19 de junho de 2012

Zoológico humano

Do nada, as vozes começaram a se projetar pelo corredor e tornaram pública uma conversa que o bom-senso mandaria que fosse travada no interior do apartamento:
- Eu só vou sair daqui quando você abrir a porta! Não, meu amor, eu não vou embora, só quando você abrir a porta! Meu querido, eu sei que você está com mais alguém aí dentro. Eu só quero que você abra essa porta e tenha a coragem de assumir as suas merdas! Ah, não vai abrir? Pois eu tenho todo o tempo do mundo para ficar aqui. Uma hora vocês vão ter que sair daí. E eu estarei aqui.
Um clique. A porta se abriu. Uma voz pedia calma.
- Calma? Mas quem está nervoso aqui? Só se for você. Cadê a pessoa que estava aí com você? Mas como não tem ninguém? Então, porque você está bloqueando a porta? Deixa eu entrar!
Novo pedido de calma. Uma terceira voz se faz ouvir. Assustada. Tensa.
- Ah, então é ela que não estava aí com você, é? Mas que coisa. Pagou quanto por essa tipa? Ah, como é que você não é puta, meu amor? Me desculpe, mas com essa cara e essa roupa, se não é merece ser confundida com uma. Cobrou quanto dele? Anda, fala, cobrou quanto? Ah, trezentos reais? Era só isso que eu queria saber, quanto vale a dignidade de uma pessoa. A dele valeu trezentos reais. Pra mim,. esse foi o preço que custou para saber que você é um canalha! Bastou eu viajar uns dias e você já me trai, se mete com puta. E não satisfeito em se meter com elas, ainda trouxe uma para dentro da nossa casa. Sim, porque essa também era minha casa, não é? Ou já esqueceu que eu moro, ou melhor, morava aqui também? E não pedi para isso, não, foi você que foi lá me buscar em casa e me pedir para por favor vir viver com você! Agora me apronta uma dessas? Canalha, desclassificado!
Choro. Soluços.
- Ah, minha filha, choro de puta era o que me faltava, mesmo. Pegou sua grana? Então ainda está fazendo o quê aqui? Tchau, vaza. Vai rodar sua bolsinha em outro lugar.
A outra voz ensaia uma tímida despedida, uma promessa de ligação posterior para esclarecer tudo e a recomendação de que não leve a mal. Chamou a fulana pelo nome.
- Ah, ela tem nome. E merece uma ligação para esclarecer tudo. Eu mereço, mesmo. Vou me meter com canalha, dá nisso! Vai me deixar entrar ou não?
Passos porta adentro. Porta se fecha. As vozes se tornam inaudíveis e o silêncio volta. Deve ter rolado um DR de proporções cataclísmicas, mas essa, como deve ser, foi travada dentro do apartamento.

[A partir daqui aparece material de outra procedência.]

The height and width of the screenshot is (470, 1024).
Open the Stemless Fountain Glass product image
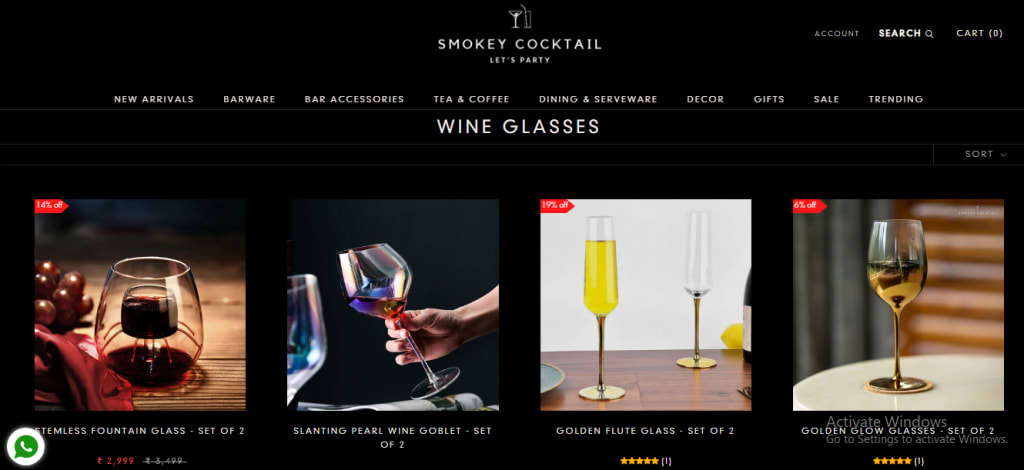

Agora, releia toda essa história sabendo que a voz que tanto reclamava não era uma esposa que pegou o marido com uma puta, mas de um gay que pegou o companheiro (meu vizinho!) com uma mulher e, ainda por cima, puta.

Definitivamente, tenho que começar a procurar outro apartamento. Não bastasse o vizinho pianista (que, pelo menos, toca maravilhosamente bem), o vizinho chicleteiro (que, como convém a essa espécie, tem um gosto musical para lá do Deus-me-livre e um aparelho de som de altíssima potência) e o vizinho boca-suja (sempre gritando impropérios em altos brados, na quadra que fica em frente à minha janela), agora tenho um vizinho putanheiro e tenho (ou tinha., sei lá no que deu a DR) um vizinho barraqueiro...

Quem é doido de não achar que esse zoológico humano que é meu prédio tem uma fauna singular?